For the study, published in the Journal of Neurology, researchers at the University of Eastern Finland recruited 98 patients with frontotemporal dementia, diagnosed between 1998 and 2016.
According to researchers, the primary aim was to examine any possible inflammatory changes in the blood of samples of patients, correlating specific markers to numerous clinical features of frontotemporal dementia, such as motoneuron and Parkinsonism symptoms.
Using the Mini-Mental State Examination (MMSE) and Activities of Daily Living Scale (ADCS), researchers were able to measure the progression of the degenerative disease, investigating cytokine or chemokine levels correlated with cognitive decline.
Moreover, researchers also focused on immune system activity in patients with frontotemporal dementia, examining any comorbidities, including those carrying the C9orf72 repeat expansion.

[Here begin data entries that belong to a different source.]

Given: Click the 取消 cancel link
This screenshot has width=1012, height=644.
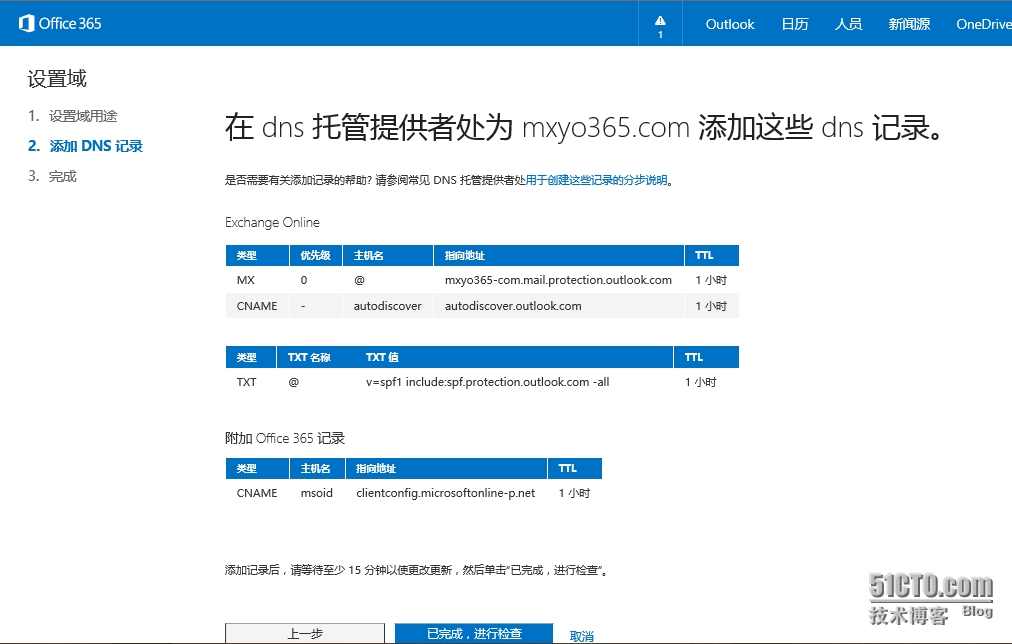Looking at the screenshot, I should click(582, 636).
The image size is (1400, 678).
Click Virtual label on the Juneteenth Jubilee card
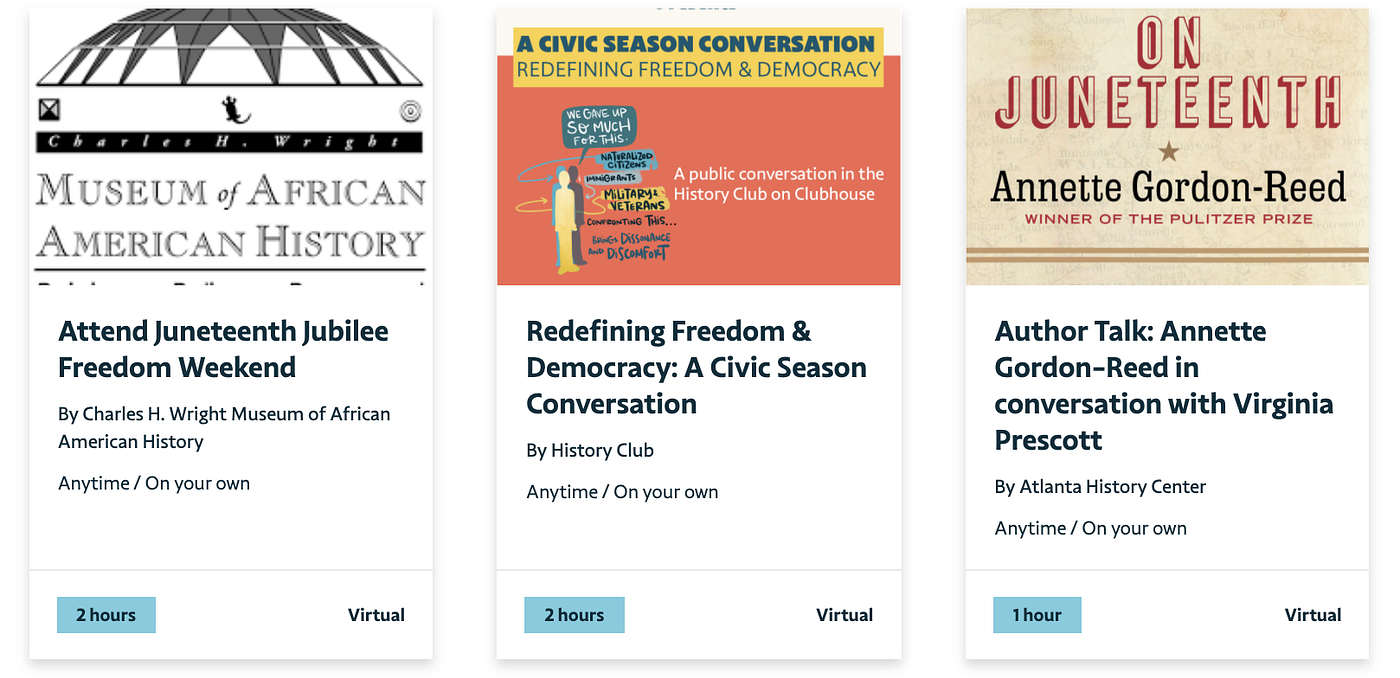[376, 615]
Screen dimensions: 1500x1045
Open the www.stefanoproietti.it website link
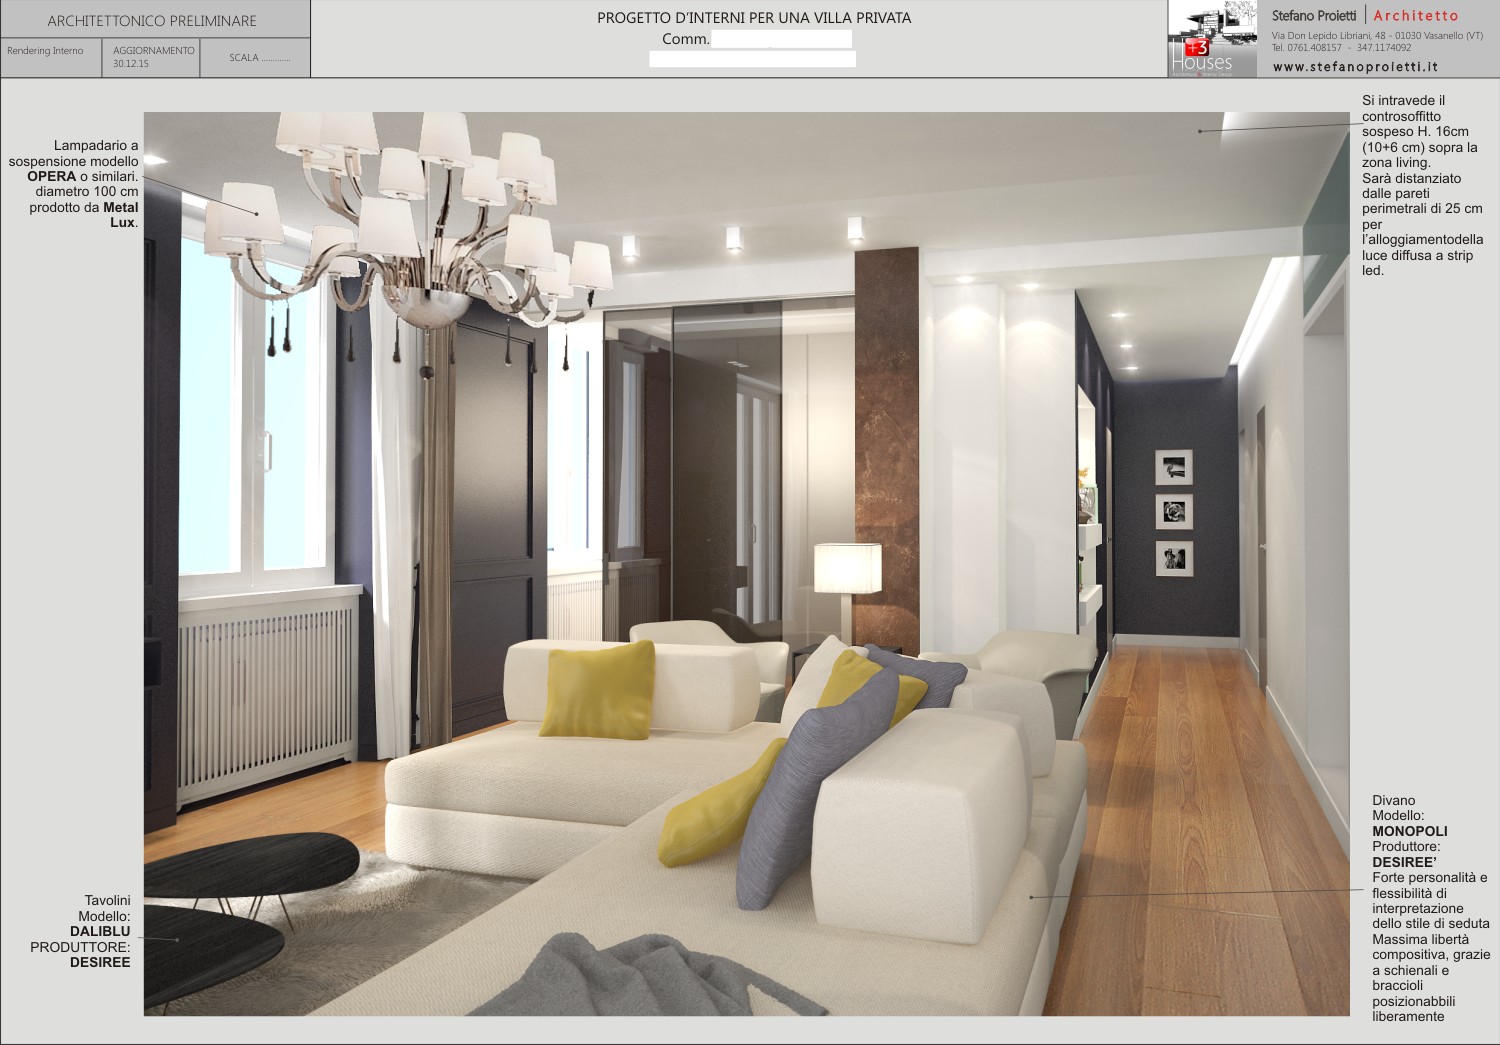click(1355, 67)
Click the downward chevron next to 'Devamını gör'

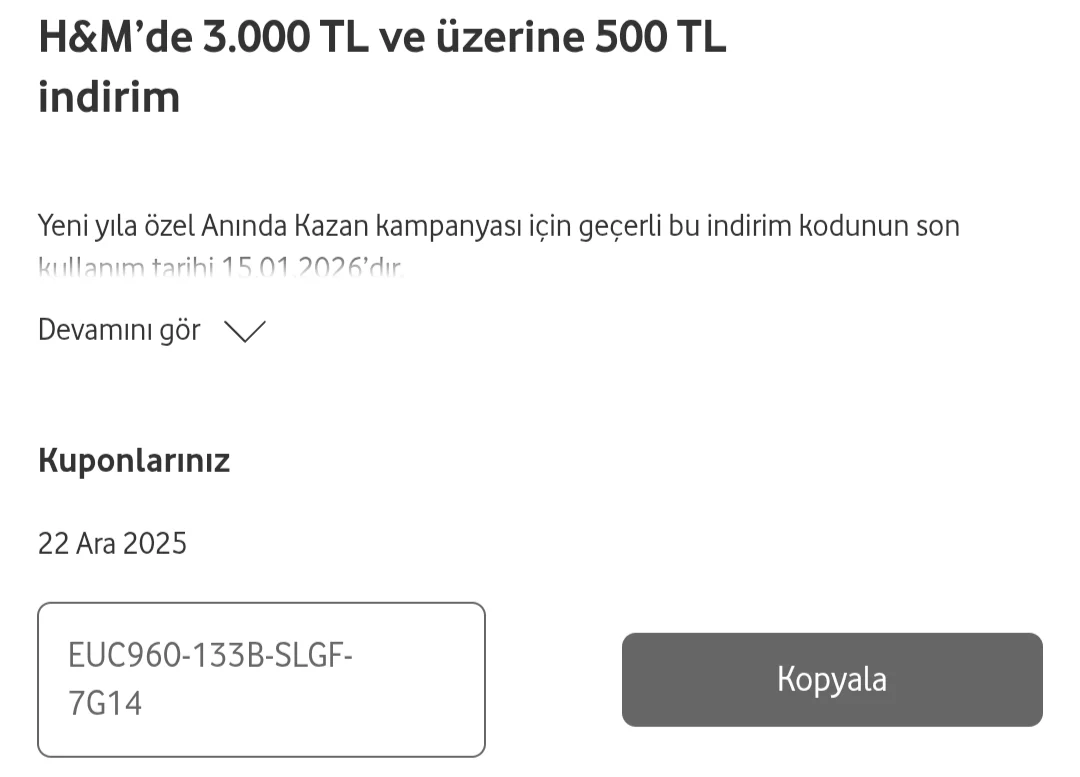(244, 331)
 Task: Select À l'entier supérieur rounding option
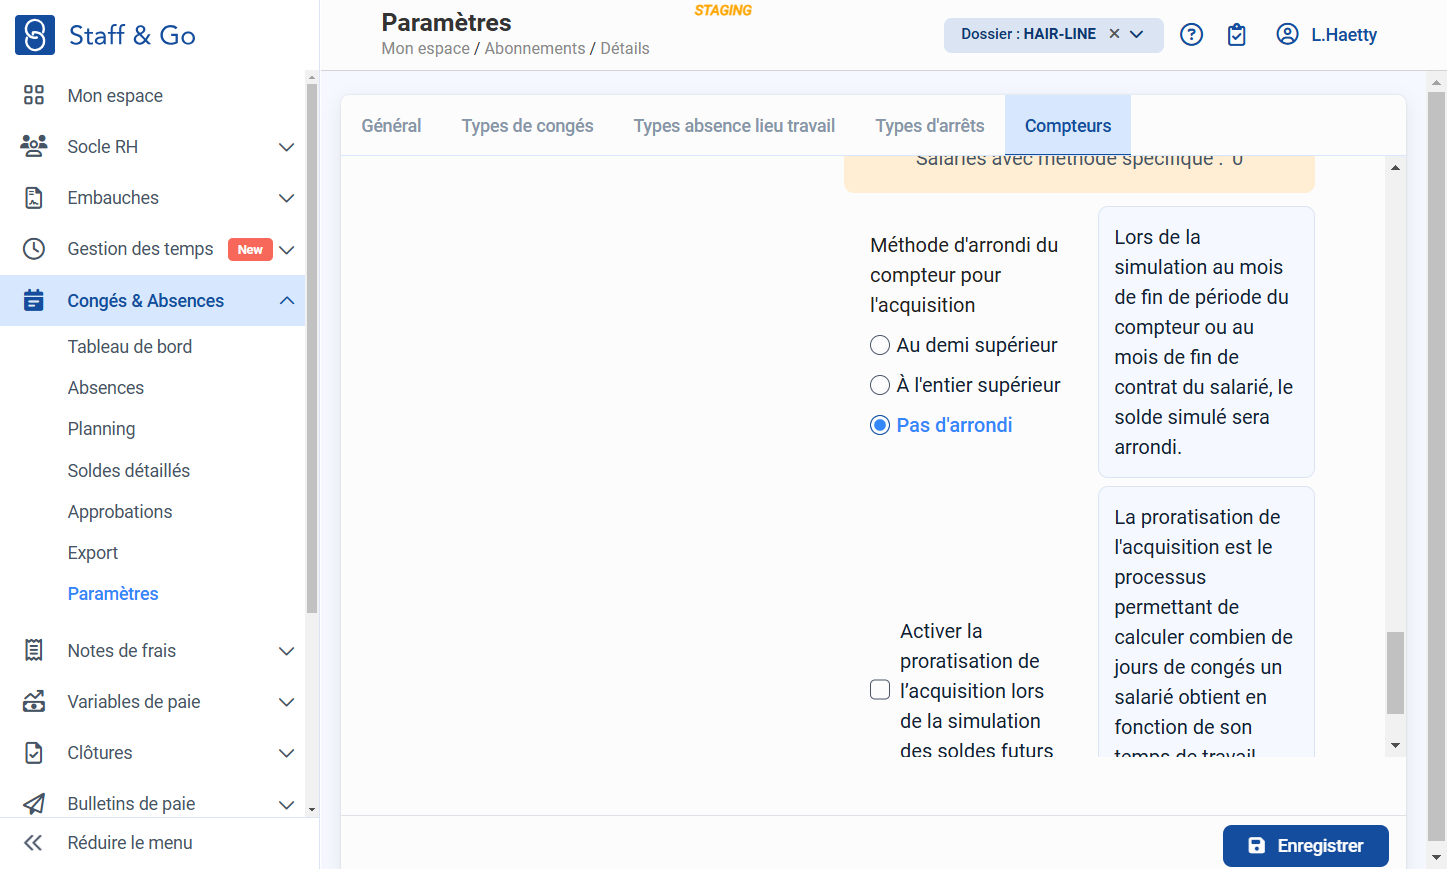click(x=880, y=385)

Based on the findings: “A history of an autoimmune disease was detected in 11 patients, but the measured inflammatory marker levels did not differ in these patients compared to those without autoimmune disease,” wrote Anne Remes, the study’s co-author. “Three patients had systemic immunomodulatory medication but showed no distinct differences in the marker levels compared to the other patients.”
“We then investigated whether the measured cytokine or chemokine levels associated with cognitive or functional decline using MMSE and ADCS-ADL, respectively. None of the cytokines showed correlation with baseline MMSE or ADCS-ADL scores.”
The findings suggest that immune system alterations may be linked to sporadic and genetic types of frontotemporal dementia.
“Our study provides novel information on the associations between inflammation and several carefully defined clinical features and disease progression,” the results detailed.
“Future longitudinal studies in other cohorts are warranted to confirm the suggested correlation of the inflammatory profiles and clinical manifestations in FTLD in general and in FTLD patients carrying the C9orf72 HRE.”